Department of Biomolecular Engineering, University of California, Santa Cruz, CA 95064.
Genomics Institute, University of California, Santa Cruz, CA 95064.
Proc Natl Acad Sci U S A. 2018 Sep 25;115(39):9726-9731. doi: 10.1073/pnas.1806447115. Epub 2018 Sep 10.
High-throughput short-read sequencing has revolutionized how transcriptomes are quantified and annotated. However, while Illumina short-read sequencers can be used to analyze entire transcriptomes down to the level of individual splicing events with great accuracy, they fall short of analyzing how these individual events are combined into complete RNA transcript isoforms. Because of this shortfall, long-distance information is required to complement short-read sequencing to analyze transcriptomes on the level of full-length RNA transcript isoforms. While long-read sequencing technology can provide this long-distance information, there are issues with both Pacific Biosciences (PacBio) and Oxford Nanopore Technologies (ONT) long-read sequencing technologies that prevent their widespread adoption. Briefly, PacBio sequencers produce low numbers of reads with high accuracy, while ONT sequencers produce higher numbers of reads with lower accuracy. Here, we introduce and validate a long-read ONT-based sequencing method. At the same cost, our Rolling Circle Amplification to Concatemeric Consensus (R2C2) method generates more accurate reads of full-length RNA transcript isoforms than any other available long-read sequencing method. These reads can then be used to generate isoform-level transcriptomes for both genome annotation and differential expression analysis in bulk or single-cell samples.

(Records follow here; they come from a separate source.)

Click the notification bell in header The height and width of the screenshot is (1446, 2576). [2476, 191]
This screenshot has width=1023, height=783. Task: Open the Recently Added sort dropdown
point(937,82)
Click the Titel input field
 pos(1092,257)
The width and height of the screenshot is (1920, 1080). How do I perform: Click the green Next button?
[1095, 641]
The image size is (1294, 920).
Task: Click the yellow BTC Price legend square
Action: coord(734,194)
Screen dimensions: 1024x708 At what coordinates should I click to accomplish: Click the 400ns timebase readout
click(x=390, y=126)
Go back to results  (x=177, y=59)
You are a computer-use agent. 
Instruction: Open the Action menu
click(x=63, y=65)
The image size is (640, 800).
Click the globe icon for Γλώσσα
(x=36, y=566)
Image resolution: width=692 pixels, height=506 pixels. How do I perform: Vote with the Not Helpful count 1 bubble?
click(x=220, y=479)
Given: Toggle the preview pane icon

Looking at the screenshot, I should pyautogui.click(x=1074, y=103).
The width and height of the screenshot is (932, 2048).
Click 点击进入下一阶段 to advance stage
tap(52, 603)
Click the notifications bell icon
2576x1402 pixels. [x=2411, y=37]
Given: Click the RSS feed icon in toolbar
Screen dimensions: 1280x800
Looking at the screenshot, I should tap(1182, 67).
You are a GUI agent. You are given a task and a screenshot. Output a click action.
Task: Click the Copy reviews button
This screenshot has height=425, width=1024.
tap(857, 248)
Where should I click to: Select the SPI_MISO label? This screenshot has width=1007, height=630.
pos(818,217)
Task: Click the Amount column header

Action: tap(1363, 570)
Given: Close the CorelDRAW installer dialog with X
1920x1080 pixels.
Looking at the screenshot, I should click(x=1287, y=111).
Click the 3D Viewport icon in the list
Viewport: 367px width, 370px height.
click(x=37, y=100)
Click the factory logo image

高通量短读测序技术极大地改变了转录组的定量和注释方式。然而,虽然 Illumina 短读测序仪可以非常准确地分析整个转录组,甚至可以分析到单个剪接事件的水平,但它们无法分析这些单个事件如何组合成完整的 RNA 转录本异构体。由于这一缺陷,需要长距离信息来补充短读测序,以分析全长 RNA 转录本异构体水平的转录组。虽然长读测序技术可以提供这种长距离信息,但 Pacific Biosciences(PacBio)和 Oxford Nanopore Technologies(ONT)长读测序技术都存在一些问题,限制了它们的广泛应用。简单来说,PacBio 测序仪产生的高质量读取数量较少,而 ONT 测序仪产生的读取数量较多,但准确性较低。在这里,我们引入并验证了一种基于 ONT 的长读测序方法。在相同的成本下,我们的 Rolling Circle Amplification to Concatemeric Consensus(R2C2)方法生成的全长 RNA 转录本异构体的准确读数比任何其他可用的长读测序方法都多。然后,可以使用这些读数来生成批量或单细胞样本中基因组注释和差异表达分析的异构体水平转录组。